…life on the synaptic firing range

Location: Los Angeles, United States

Bent but unbroken Southern California native seeks understanding, companionship, and resonance along and off the beaten path. Teresa plays well with others and makes every effort to perform to her potential. Usually. *processed in a facility that processes nuts and nut products

Tuesday, January 24, 2006


We live in a crappy neighborhood. Actually, we live on the crappy fringes of an "improving" neighborhood, which is to say that we are too close to the boulevards—the streets that contain almost all the registered sex offenders who pop up when we search our zip code at California's Megan's Law website—to be properly considered within the improvement zone. When our crotchety Realtor first saw the house we proposed to buy she said, "You know you're right next door to that apartment building," as if we had somehow missed the 50-odd-unit stucco monstrosity overshadowing our single-story ranch home. "That'll bring your property values down," she said. Right! That's why we can afford it.

Corner houses in crappy neighborhoods attract trash, big trash: discarded furniture, spent tires, vats of medical waste. A sofa was dumped at our curb several weeks ago, prompting my partner to call "large dead illegal animal pickup," our nickname for the L.A. sanitation bureau service that schedules collection times for, among other things, bulky items, dead strays, and illegal dumps. We first used this service to have a dead possum removed from our property, and we've since had to call perhaps a dozen times to have as many thousands of pounds of jetsam carted off. The bureau's versatility challenges us to imagine removals that hit on all three of their major categories for pickup, such as dead Komodo dragons, which are both fairly large and very illegal. The bureau also collects quantities of horse manure, a service we've never required, and operates something they call a HazMobile, which will come in handy when those vats of medical waste appear.

Several weeks on, the sofa is still there, and it isn't getting any prettier. Trash begets trash. I think it's a law of physics. So a sofa will naturally attract a fugly lamp or two, and before you know it a broken coffee table arrives and you have a corner group. Our situation isn't as bleak as that of the Hollywood neighborhood where I park my car during work hours. For months I've walked by a growing pile that has come to include a mattress and box spring, a broken recliner, a decoupage experiment gone horribly wrong, a pressboard desk, a lamp, several bags of trash, and the de rigueur sofa that started it all. And a growing stench signals that certain passersby can't resist the urge to urinate on impromptu dumps, giving the whole enterprise some credibility as a community art installation. I'm guessing its longevity doesn't indicate any fondness on behalf of the neighborhood's residents but rather the dilemma faced by apartment dwellers: You must be a property owner to schedule a large dead illegal animal pickup, so if your landlord is off-site and unresponsive, you're SOL.

While I feel more fortunate than the Hollywood apartment dwellers, whose hands are tied when their "garden" apartments become city dumps, I am less fortunate than a certain resident of Mulholland Drive, whose snaking vista road I drive every day on my way to work. I involuntarily smirked one morning as I rounded a curve and saw an upended couch leaning against the Italianate stone wall of a Mediterranean-style villa, a property that likely last sold just north of $2 million. I thought, OK, fair's fair, no one is above the odd dump; all is right with the world. But the very next morning that couch was gone, and while it's possible the owner paid to have it carted away himself, it's likelier that his address is simply more motivating than mine to the folks at large dead illegal animal pickup.
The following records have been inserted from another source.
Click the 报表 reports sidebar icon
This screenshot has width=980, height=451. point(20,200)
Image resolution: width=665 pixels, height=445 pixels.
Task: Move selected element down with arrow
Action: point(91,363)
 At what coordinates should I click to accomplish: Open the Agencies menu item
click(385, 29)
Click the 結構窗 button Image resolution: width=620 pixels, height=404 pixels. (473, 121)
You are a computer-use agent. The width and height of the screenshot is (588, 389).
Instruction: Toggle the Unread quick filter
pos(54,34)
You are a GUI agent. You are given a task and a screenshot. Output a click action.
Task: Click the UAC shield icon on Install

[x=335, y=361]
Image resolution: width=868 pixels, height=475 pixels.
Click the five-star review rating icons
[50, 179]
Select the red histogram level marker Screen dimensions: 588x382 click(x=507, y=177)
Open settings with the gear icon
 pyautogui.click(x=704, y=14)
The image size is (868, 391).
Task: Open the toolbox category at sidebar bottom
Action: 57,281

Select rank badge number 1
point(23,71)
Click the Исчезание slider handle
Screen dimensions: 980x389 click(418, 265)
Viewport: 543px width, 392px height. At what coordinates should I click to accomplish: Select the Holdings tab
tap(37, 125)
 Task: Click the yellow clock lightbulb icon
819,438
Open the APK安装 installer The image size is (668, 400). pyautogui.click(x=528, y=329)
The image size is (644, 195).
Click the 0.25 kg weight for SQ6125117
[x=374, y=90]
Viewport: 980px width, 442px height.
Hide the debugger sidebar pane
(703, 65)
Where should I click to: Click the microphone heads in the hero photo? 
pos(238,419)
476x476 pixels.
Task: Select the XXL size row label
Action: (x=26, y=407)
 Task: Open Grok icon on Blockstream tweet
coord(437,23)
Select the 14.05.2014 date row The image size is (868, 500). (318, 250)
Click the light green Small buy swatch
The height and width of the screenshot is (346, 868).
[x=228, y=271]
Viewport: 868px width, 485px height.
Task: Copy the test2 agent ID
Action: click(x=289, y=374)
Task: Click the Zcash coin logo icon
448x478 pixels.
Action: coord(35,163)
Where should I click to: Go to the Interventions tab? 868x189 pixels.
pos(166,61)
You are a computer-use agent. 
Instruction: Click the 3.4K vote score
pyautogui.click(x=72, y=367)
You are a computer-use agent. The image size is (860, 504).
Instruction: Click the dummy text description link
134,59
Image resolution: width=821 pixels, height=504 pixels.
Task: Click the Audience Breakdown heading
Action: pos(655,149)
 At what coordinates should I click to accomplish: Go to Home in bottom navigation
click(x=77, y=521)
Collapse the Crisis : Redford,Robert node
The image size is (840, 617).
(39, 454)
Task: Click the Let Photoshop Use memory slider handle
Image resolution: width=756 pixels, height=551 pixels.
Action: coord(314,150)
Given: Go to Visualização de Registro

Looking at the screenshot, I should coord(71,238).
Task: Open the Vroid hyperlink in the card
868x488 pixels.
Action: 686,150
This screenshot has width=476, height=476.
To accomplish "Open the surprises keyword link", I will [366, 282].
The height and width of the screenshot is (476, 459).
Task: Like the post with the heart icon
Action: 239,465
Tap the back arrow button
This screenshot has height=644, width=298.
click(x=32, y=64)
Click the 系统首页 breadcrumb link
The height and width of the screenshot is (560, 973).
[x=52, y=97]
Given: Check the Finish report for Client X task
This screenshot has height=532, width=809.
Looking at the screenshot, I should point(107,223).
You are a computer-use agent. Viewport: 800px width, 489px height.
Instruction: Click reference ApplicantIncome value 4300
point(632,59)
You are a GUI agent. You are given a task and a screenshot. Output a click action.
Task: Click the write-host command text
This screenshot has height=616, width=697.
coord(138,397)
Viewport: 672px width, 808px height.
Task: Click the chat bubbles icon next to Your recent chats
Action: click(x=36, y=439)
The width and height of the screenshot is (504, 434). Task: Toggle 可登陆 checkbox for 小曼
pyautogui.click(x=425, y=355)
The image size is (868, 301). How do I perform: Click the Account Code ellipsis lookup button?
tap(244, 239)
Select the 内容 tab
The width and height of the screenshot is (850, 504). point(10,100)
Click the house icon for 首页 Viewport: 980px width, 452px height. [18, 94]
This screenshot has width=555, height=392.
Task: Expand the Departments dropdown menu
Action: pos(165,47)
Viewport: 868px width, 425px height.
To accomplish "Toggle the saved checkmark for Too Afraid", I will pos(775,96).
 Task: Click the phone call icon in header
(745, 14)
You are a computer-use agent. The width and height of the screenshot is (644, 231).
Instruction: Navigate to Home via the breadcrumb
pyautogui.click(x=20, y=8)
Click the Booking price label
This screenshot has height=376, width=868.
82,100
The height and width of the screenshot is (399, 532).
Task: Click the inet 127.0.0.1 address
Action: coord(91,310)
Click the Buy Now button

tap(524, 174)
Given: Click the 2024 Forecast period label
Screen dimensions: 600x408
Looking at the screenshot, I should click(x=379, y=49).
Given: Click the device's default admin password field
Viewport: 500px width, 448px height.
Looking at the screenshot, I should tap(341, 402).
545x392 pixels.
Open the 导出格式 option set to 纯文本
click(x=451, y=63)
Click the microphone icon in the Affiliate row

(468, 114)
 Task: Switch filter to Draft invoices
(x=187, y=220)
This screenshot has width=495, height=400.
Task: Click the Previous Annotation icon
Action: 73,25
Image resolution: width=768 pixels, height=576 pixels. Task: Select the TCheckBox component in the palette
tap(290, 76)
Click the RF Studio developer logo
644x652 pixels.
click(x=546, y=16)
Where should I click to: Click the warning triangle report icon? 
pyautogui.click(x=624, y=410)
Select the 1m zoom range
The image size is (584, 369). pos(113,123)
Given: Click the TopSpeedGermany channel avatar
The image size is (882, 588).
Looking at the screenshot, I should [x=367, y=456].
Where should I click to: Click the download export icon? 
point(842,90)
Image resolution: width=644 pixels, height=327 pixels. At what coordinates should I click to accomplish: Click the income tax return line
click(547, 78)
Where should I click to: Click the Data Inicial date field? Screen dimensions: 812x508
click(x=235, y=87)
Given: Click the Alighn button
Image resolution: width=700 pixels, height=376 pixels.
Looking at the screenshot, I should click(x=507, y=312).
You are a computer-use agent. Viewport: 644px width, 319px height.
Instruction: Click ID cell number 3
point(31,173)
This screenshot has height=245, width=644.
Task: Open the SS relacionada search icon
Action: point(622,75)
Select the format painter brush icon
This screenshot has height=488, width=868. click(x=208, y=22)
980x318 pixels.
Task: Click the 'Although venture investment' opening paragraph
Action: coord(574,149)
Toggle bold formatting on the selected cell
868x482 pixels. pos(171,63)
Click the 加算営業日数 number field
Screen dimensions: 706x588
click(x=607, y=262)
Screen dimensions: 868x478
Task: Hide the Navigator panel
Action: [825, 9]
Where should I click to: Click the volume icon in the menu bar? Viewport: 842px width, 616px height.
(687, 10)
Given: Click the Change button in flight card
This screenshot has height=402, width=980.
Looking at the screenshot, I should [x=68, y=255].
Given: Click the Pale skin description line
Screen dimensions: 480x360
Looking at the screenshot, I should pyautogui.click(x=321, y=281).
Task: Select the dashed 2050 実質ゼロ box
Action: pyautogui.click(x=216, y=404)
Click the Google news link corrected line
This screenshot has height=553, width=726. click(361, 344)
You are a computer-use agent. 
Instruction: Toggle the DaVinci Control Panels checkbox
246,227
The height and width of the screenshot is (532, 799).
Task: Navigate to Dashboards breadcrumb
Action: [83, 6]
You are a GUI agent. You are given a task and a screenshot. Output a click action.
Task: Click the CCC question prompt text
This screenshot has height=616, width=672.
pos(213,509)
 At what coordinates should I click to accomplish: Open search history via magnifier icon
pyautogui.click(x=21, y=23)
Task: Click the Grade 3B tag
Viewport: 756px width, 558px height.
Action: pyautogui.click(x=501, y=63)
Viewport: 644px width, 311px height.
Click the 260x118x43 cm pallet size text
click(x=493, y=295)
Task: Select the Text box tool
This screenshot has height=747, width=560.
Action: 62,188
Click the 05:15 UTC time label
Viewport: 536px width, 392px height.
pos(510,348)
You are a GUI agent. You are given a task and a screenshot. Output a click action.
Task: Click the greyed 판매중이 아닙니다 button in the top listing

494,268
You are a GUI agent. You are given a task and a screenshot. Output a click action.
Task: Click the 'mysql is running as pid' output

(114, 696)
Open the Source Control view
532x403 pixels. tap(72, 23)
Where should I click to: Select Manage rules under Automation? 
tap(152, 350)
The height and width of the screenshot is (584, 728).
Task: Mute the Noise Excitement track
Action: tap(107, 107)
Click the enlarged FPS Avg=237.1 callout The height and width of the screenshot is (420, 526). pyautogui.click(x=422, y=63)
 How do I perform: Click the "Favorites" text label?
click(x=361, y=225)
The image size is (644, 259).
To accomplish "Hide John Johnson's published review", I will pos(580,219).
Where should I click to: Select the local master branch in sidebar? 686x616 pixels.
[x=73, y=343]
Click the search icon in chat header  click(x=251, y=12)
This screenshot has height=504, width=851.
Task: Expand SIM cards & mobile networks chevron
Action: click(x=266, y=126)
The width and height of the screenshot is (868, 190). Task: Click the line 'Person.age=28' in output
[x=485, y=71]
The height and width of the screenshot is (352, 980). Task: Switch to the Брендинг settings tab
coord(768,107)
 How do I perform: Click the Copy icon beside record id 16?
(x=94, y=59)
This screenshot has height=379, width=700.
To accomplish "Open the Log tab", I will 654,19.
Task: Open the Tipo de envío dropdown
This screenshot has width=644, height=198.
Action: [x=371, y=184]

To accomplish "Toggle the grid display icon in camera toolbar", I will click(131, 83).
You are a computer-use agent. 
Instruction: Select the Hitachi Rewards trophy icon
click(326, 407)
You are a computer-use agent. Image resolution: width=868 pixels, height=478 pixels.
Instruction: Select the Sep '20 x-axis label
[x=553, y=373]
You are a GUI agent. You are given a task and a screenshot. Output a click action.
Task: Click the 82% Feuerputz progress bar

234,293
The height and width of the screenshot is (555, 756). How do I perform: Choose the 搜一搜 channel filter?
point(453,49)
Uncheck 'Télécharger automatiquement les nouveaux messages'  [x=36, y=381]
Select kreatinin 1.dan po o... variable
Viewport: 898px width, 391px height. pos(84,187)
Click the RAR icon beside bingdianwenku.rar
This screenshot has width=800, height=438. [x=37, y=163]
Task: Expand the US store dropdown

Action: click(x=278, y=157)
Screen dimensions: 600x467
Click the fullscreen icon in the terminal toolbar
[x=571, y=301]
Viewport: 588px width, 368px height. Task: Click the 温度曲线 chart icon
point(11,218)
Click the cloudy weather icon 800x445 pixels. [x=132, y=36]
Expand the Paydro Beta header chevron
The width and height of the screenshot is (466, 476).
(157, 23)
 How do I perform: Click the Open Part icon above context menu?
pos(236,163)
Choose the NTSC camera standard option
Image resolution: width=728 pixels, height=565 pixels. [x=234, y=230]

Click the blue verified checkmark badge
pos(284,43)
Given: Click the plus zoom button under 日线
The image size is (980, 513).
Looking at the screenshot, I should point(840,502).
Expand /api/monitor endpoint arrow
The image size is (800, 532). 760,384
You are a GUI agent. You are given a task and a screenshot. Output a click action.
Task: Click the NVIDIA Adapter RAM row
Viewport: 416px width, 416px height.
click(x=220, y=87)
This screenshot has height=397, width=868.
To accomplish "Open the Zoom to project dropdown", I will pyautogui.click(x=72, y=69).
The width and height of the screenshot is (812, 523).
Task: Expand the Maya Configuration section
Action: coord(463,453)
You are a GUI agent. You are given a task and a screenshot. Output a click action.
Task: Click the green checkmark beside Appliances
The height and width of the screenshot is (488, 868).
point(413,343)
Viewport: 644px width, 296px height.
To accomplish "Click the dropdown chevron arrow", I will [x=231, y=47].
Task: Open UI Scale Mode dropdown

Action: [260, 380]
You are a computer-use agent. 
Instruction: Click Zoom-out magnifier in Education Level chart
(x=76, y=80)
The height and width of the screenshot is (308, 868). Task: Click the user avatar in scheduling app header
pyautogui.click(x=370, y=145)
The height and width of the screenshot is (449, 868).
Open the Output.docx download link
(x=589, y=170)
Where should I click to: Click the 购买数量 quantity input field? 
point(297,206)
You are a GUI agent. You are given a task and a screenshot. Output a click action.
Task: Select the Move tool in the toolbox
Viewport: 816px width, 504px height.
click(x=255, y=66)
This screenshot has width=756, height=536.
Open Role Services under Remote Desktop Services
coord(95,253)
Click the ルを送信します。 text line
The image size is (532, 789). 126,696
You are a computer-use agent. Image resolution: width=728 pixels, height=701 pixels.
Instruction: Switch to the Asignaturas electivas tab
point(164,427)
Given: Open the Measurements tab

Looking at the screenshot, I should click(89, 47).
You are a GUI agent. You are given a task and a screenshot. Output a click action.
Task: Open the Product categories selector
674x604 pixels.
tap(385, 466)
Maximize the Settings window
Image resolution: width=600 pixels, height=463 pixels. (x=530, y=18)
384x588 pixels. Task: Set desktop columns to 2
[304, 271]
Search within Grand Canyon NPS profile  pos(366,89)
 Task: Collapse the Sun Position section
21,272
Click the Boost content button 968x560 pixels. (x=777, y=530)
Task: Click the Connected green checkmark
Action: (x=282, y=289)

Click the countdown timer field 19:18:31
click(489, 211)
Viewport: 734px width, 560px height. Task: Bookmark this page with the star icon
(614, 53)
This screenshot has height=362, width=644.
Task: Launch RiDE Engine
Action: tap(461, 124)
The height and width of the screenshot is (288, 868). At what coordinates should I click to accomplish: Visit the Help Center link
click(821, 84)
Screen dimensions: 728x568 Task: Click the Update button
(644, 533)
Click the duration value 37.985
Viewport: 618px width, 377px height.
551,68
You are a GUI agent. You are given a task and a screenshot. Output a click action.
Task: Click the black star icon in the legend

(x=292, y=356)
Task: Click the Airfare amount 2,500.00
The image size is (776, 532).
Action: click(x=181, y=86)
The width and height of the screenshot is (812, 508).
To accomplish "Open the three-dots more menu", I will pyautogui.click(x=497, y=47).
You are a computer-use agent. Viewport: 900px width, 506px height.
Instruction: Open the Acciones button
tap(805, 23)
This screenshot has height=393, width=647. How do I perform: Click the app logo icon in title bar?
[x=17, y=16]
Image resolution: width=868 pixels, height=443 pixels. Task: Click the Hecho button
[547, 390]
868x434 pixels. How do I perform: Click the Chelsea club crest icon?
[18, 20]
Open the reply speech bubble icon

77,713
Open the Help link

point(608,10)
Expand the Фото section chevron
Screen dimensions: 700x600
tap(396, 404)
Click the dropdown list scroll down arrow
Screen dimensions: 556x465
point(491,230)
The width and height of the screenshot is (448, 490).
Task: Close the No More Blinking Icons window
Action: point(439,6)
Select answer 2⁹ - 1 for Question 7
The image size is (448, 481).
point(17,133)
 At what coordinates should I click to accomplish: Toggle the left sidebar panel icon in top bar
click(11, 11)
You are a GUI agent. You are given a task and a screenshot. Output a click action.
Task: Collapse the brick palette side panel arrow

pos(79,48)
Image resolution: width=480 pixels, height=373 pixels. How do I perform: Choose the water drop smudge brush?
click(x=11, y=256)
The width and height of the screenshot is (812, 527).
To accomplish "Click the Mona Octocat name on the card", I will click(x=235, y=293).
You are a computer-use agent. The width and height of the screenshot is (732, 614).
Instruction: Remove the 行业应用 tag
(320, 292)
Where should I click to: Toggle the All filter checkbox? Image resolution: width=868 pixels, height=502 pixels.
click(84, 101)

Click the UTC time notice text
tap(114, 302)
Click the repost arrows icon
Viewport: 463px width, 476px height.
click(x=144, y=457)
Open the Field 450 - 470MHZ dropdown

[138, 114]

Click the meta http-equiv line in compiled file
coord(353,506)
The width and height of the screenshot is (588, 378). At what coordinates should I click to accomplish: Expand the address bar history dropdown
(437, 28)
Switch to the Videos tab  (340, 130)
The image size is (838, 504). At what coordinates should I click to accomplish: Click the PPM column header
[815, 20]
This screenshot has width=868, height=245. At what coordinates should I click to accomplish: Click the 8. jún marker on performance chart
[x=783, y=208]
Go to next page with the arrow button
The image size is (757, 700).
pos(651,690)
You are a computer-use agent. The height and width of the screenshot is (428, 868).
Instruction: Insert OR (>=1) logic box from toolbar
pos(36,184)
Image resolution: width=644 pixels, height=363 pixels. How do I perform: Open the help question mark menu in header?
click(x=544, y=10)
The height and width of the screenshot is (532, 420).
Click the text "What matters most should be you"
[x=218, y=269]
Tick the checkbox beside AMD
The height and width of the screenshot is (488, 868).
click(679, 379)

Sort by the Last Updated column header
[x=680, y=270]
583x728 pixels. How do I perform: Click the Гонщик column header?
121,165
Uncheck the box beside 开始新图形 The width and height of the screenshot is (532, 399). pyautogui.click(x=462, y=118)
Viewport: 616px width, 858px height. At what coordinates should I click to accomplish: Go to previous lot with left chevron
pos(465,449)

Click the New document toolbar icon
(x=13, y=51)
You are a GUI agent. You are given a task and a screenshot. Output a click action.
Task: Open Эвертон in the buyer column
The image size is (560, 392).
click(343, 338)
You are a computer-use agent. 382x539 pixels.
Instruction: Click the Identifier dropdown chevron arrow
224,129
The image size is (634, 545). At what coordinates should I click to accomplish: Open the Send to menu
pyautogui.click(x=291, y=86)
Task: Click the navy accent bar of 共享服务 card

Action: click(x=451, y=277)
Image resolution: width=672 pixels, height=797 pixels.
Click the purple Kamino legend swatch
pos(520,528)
We'll give it another week before we call in a second report, and if it comes to that, we may tell them that it's not so much the corner group we mind but the dead Komodo dragon who has come to rest there. It's worth a shot.


Blogger sporksforall said...

I'll kill a Komodo dragon (worth a shot!) if it will make things happen sooner.

3:37 PM  
Blogger scout said...

No, silly, if you kill it, we'll have to pay for an oversize pickup instead of getting an illegal-dumping pickup for free.

4:05 PM  
Blogger treecup said...

I like to think of myself as "a decoupage experiment gone horribly wrong."

9:17 PM  
Anonymous Anonymous said...

We just moved to LA (Hollywood & Normandie) and notice the sofas that pop up regularly on our street giving a new home for homeless guys and a new place to store bags of filth and other novelty items. I dunno how people anywhere can live like pigs - Seattle was so frigging clean, but here...i dunno. Thanks for the blog, at least we know its not just us thinking 'wtf'...

1:40 PM  
Blogger Rotten said...

OMG, I just read this while in search of the Big Trash pickup website. I too live next to hoodlums at the beach and must deal with the fact that they seem to have an endless amount of desks, sofas, lamps, tv's, etc... that they insist on leaving next to our carport. They have their own dumpster as well and insist on using it as well instead of their own. They always seem to so this on a Saturday so we can't even get in touch with Big Trash until the beginning of the week to tell them and then, we have to endure the bums sleeping and pissing on the furniture until they finally decide to pick it up. I don't know if you are still living in the same neighborhood, but I hope your trash wows are getting better.